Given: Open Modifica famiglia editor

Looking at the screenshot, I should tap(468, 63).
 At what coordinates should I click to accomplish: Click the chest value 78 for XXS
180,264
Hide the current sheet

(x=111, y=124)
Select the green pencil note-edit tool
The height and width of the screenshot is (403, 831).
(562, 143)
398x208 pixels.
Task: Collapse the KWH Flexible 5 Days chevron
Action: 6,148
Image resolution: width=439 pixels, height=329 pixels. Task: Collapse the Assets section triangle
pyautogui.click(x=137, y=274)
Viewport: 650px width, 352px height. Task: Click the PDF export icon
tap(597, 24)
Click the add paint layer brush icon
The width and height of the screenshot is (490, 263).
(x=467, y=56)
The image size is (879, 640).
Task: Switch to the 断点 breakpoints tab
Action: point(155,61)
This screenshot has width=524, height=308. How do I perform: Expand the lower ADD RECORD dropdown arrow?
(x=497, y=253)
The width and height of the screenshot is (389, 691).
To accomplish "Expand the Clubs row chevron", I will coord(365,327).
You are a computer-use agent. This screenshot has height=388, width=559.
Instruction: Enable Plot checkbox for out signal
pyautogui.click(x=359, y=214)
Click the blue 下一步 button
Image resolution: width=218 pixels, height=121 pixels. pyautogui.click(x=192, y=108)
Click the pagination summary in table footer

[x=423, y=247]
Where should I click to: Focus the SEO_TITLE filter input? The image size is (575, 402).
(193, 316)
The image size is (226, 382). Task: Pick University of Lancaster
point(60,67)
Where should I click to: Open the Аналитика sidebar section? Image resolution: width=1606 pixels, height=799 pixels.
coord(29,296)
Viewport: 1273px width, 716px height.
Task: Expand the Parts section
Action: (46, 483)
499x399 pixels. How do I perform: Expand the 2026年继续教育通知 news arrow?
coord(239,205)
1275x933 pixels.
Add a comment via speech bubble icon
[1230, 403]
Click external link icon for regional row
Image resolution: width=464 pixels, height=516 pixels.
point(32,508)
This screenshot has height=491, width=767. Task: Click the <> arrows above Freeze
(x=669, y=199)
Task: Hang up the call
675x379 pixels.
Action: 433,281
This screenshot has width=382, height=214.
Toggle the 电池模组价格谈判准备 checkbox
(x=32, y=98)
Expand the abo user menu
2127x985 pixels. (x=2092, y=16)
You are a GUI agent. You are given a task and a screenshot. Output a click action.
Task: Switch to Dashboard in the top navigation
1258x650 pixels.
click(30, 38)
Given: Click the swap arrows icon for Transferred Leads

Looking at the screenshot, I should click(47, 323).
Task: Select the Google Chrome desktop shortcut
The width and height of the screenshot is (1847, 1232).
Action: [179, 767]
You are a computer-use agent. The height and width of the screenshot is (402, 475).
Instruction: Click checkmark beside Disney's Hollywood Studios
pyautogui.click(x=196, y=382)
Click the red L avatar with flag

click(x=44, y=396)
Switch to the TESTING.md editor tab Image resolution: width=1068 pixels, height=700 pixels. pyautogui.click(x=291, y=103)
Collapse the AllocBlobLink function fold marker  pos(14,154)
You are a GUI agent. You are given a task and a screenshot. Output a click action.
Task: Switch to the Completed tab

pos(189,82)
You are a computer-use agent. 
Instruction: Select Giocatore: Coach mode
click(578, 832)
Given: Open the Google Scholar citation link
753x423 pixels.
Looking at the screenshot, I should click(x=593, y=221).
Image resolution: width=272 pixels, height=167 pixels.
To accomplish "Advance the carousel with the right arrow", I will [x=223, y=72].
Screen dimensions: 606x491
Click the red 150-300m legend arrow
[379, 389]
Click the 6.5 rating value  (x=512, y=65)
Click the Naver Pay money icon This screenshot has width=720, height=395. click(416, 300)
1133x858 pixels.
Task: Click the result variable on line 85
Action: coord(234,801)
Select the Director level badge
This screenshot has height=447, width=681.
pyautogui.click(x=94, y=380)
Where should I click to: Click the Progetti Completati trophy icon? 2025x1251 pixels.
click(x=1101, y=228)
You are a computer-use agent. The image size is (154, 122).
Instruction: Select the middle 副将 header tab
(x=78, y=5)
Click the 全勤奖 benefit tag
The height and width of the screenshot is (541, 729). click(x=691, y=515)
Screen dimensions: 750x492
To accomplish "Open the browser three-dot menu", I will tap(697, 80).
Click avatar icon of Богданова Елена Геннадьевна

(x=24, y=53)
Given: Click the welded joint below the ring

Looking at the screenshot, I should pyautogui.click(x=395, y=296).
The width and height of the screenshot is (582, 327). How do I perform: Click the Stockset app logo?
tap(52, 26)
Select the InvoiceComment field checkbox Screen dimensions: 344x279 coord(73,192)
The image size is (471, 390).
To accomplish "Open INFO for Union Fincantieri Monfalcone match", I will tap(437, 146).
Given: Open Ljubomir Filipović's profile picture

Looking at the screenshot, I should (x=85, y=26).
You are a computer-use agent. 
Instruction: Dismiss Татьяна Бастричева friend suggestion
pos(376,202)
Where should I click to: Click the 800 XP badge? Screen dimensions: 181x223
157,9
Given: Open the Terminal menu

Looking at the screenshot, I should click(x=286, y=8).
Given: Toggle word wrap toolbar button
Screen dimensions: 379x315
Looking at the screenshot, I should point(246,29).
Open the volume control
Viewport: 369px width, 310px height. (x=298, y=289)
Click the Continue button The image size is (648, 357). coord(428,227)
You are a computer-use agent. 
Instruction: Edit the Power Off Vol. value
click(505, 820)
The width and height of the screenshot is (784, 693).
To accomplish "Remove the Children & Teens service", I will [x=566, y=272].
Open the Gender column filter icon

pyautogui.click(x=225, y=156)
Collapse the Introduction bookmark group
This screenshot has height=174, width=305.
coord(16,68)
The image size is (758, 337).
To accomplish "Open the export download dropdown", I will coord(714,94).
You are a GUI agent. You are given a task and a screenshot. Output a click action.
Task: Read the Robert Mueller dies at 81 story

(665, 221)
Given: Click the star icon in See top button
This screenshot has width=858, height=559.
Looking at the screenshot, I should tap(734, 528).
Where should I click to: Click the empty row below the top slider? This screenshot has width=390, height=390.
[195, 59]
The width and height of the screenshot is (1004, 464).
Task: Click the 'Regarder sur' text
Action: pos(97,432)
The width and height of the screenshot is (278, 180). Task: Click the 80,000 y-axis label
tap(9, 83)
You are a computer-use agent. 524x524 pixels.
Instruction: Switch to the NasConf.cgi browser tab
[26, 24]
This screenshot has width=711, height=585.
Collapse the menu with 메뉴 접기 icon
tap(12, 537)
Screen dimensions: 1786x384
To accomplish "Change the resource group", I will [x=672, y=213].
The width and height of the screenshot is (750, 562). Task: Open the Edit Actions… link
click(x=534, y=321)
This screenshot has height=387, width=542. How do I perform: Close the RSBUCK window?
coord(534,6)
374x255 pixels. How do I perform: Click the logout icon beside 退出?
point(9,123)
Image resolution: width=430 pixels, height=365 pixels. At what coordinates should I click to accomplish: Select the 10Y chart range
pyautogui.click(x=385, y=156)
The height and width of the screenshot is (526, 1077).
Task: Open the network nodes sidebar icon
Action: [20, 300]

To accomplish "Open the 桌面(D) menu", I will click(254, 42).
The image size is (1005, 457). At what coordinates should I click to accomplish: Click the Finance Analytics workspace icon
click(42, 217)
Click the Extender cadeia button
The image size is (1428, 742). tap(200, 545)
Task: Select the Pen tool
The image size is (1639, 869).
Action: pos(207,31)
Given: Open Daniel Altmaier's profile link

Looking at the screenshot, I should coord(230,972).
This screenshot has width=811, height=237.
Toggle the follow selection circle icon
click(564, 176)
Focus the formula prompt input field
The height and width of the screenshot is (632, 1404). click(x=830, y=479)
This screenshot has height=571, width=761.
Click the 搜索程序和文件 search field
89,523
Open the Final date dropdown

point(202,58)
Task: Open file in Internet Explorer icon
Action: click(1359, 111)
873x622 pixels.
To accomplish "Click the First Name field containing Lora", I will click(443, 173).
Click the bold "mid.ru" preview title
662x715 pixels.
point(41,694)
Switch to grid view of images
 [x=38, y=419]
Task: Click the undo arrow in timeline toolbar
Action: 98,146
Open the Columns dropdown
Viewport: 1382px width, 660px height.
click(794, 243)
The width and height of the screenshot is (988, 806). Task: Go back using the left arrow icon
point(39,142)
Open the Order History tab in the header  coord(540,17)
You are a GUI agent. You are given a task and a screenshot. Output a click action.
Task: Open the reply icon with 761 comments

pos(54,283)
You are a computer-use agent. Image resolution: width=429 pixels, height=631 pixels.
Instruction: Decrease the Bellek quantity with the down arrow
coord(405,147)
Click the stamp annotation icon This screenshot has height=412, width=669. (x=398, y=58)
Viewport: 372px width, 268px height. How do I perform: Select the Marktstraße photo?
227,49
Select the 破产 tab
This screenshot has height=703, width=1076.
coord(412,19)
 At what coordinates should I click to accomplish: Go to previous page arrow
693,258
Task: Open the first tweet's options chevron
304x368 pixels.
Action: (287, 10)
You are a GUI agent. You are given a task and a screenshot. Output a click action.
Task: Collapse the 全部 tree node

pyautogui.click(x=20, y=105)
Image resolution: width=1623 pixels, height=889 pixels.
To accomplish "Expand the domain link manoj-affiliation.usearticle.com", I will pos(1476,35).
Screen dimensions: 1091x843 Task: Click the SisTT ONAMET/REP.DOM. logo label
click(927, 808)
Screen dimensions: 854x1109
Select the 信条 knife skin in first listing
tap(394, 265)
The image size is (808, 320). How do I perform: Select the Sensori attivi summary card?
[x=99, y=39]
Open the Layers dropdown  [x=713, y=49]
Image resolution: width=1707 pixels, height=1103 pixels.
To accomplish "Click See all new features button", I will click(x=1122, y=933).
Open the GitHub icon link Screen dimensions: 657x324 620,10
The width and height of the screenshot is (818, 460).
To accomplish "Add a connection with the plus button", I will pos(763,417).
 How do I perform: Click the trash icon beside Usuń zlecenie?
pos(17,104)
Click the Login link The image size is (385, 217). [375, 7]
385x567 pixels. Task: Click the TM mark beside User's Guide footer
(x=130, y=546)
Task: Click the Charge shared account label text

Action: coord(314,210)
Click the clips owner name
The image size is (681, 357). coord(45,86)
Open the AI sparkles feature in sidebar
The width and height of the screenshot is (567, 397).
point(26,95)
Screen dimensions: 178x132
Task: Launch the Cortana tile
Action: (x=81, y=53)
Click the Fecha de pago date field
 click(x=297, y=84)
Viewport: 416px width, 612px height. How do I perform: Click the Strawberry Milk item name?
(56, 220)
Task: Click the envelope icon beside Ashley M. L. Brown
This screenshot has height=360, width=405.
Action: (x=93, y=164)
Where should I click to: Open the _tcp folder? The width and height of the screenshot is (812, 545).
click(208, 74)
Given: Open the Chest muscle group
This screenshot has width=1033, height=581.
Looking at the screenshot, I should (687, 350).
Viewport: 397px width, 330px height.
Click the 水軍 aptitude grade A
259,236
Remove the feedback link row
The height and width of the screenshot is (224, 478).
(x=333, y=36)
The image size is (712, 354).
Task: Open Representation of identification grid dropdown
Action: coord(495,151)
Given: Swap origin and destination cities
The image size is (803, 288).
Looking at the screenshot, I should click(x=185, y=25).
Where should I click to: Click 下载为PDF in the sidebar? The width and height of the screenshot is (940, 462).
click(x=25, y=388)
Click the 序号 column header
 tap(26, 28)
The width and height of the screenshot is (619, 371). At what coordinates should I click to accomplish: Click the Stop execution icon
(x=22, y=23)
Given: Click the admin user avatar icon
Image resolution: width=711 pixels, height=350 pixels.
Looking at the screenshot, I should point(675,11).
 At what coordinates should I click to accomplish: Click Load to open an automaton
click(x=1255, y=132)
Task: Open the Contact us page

▶ [Required task]: In the records between the line holding "Click avatar icon" and the line holding "Looking at the screenshot, I should point(246,29).", inclusive, swap "Given" for "Instruction" and give those lines again with nothing else changed.

▶ [Result]:
Click avatar icon of Богданова Елена Геннадьевна

(x=24, y=53)
Instruction: Click the welded joint below the ring

Looking at the screenshot, I should pyautogui.click(x=395, y=296).
The width and height of the screenshot is (582, 327). How do I perform: Click the Stockset app logo?
tap(52, 26)
Select the InvoiceComment field checkbox Screen dimensions: 344x279 coord(73,192)
The image size is (471, 390).
To accomplish "Open INFO for Union Fincantieri Monfalcone match", I will tap(437, 146).
Instruction: Open Ljubomir Filipović's profile picture

Looking at the screenshot, I should (x=85, y=26).
You are a computer-use agent. 
Instruction: Dismiss Татьяна Бастричева friend suggestion
pos(376,202)
Where should I click to: Click the 800 XP badge? Screen dimensions: 181x223
157,9
Instruction: Open the Terminal menu

Looking at the screenshot, I should click(x=286, y=8).
Instruction: Toggle word wrap toolbar button
Screen dimensions: 379x315
Looking at the screenshot, I should point(246,29).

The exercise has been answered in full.